We used up about half the paper we brought, about nine boxes of 20, but almost all of the ink – only 1 ½ tubes were left of the original 10. Goes to show you how too many photos and reversed text blocks can gobble up ink. There was less spoilage than I thought there would be.

Editions and Circulation

Volume 1, Number 1, Tuesday, August 30, “Histrionics” – 2,500 copies
Number 2, Wednesday, “Narcissism” – 7,500 copies
Number 3, Thursday, “Delirium” – 3,000 copies
Number 4, Friday/Saturday, “Schizophrenia” – 5,000 copies
Number 5, Sunday, “Pyromania” – 2,500 copies

Total press run about 20,500 copies.

We had homemade fire-spouting porcine delivery units!


photo by Taymar

Staff


(not sure who took this one)

PDF editions of the Beacon can be viewed here: http://bitethe.com/brb/archive.htm

Date: 2005-09-30 08:50 pm (UTC)
From: [identity profile] parsleypaisley.livejournal.com
oh, that was super fun! thanks for the memories!!!

mind if i add you, mister burner?

Date: 2005-09-30 09:16 pm (UTC)
From: [identity profile] ltmurnau.livejournal.com
Soitenly!

Date: 2005-09-30 08:58 pm (UTC)
From: [identity profile] cherdt.livejournal.com
I'm glad you liked the windmills and that you apparently got to meet some of my friends from Michigan.

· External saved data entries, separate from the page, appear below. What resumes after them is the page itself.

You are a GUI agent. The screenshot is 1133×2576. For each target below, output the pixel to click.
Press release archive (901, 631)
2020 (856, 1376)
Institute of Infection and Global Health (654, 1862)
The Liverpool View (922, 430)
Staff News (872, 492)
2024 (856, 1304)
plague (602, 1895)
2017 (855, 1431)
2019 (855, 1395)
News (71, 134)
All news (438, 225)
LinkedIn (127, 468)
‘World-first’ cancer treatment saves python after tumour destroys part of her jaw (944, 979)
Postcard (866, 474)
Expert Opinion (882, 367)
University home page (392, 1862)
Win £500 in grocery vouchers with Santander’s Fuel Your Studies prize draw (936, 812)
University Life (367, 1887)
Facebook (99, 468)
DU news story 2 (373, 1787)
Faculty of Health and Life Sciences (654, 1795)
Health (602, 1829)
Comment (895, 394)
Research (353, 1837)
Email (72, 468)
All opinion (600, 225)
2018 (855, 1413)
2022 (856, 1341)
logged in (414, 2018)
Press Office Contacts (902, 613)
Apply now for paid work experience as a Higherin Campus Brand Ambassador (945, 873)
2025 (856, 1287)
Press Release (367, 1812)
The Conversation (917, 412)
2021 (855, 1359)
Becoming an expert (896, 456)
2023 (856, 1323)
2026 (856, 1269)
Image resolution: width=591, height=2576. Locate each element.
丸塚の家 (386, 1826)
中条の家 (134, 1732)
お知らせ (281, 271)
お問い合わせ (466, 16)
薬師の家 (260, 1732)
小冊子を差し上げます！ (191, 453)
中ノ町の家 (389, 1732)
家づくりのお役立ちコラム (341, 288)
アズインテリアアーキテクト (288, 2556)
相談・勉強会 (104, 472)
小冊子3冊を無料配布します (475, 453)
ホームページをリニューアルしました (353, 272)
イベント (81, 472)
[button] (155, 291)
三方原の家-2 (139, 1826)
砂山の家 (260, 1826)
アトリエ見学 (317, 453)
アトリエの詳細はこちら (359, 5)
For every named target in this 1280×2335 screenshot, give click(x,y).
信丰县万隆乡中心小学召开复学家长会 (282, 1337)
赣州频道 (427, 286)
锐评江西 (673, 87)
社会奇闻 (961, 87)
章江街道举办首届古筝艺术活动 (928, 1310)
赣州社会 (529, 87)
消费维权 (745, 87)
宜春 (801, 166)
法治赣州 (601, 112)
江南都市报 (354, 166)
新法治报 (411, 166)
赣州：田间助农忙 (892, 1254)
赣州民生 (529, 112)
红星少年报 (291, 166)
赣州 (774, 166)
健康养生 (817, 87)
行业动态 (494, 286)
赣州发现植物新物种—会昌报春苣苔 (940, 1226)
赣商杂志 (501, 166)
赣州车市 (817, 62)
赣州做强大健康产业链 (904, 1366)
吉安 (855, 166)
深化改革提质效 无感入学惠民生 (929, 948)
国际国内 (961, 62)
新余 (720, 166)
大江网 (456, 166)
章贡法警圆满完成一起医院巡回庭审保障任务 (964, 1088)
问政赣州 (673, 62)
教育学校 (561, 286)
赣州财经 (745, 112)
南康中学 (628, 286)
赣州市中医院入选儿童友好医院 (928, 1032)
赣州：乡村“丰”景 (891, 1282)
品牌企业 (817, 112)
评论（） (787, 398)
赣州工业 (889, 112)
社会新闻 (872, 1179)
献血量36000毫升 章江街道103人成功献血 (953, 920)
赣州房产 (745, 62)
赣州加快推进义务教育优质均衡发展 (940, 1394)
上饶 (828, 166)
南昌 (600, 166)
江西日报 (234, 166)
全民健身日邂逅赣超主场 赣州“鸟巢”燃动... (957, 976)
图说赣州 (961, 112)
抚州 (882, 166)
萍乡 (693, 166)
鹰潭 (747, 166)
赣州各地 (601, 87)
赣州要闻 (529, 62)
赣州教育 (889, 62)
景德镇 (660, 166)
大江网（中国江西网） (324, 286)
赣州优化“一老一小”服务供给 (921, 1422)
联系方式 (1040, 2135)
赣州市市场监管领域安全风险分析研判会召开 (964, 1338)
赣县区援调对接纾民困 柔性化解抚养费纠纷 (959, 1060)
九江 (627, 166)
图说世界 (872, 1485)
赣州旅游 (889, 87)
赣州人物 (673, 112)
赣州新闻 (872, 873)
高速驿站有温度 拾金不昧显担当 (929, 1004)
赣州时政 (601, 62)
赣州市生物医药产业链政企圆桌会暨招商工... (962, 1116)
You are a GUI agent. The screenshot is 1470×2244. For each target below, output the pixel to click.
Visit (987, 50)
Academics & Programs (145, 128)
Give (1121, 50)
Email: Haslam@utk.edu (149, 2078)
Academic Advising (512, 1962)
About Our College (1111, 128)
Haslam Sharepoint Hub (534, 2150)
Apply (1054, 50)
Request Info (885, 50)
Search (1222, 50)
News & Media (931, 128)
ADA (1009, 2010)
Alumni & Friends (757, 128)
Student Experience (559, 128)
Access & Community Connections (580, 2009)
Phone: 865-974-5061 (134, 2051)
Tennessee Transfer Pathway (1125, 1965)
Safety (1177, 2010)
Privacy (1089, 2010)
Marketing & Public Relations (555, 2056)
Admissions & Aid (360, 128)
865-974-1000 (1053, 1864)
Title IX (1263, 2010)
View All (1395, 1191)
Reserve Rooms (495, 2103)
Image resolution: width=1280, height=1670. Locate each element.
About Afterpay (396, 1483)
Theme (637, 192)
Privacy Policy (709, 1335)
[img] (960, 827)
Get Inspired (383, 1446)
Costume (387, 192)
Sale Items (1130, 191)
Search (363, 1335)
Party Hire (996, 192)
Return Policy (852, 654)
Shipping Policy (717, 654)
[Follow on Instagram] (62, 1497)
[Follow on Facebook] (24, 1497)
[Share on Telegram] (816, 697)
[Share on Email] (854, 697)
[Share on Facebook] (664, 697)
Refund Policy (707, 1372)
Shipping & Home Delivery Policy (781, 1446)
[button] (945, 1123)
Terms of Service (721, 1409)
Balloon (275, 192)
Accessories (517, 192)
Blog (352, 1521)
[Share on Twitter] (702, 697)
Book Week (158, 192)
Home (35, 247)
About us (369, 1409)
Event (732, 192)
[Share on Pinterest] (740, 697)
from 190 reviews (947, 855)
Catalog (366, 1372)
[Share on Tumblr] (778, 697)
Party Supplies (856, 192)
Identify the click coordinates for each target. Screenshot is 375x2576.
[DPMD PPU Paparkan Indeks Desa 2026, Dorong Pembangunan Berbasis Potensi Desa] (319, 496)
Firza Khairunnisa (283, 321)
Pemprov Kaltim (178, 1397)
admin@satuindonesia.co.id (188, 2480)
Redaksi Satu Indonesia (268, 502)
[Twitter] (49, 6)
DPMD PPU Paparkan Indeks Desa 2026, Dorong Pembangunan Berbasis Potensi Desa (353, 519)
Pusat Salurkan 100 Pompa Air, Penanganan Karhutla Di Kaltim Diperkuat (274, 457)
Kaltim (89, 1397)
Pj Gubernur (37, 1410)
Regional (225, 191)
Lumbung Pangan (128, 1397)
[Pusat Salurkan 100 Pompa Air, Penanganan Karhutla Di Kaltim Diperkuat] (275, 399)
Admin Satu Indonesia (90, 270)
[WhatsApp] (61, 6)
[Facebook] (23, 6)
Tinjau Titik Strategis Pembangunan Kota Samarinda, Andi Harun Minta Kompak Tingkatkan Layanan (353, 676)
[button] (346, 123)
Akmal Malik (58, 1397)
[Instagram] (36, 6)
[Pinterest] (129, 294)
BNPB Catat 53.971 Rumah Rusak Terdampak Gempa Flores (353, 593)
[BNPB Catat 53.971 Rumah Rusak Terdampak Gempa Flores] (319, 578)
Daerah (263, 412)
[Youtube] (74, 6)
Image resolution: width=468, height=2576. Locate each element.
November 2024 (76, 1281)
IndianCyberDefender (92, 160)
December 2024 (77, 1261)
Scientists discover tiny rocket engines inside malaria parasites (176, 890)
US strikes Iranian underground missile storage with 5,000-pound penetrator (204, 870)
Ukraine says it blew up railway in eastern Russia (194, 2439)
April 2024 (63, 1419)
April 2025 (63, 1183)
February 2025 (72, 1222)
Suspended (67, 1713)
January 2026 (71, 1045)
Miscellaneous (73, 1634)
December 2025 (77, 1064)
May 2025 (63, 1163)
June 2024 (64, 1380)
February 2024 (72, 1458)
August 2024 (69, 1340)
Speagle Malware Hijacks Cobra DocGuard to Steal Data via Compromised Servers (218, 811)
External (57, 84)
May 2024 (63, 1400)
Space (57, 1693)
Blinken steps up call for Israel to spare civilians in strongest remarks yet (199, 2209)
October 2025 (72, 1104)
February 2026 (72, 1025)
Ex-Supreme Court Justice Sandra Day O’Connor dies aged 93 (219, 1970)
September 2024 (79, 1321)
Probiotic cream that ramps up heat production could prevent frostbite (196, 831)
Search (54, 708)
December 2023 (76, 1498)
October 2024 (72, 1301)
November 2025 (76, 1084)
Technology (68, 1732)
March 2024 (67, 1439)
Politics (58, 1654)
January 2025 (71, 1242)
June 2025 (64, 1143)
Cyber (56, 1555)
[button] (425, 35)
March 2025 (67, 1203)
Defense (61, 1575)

I would have been out there with those guys, too, if I hadn't decided to turn my life upside-down and move to Philadelphia. Maybe some other year....

Date: 2005-09-30 09:20 pm (UTC)
From: [identity profile] ltmurnau.livejournal.com
I did not meet anyone involved with the Windmill project, though I wanted to. As you might have inferred, working on the Beacon prevented me from doing and meeting quite a few things I wanted to do and meet, though it was a good substitute.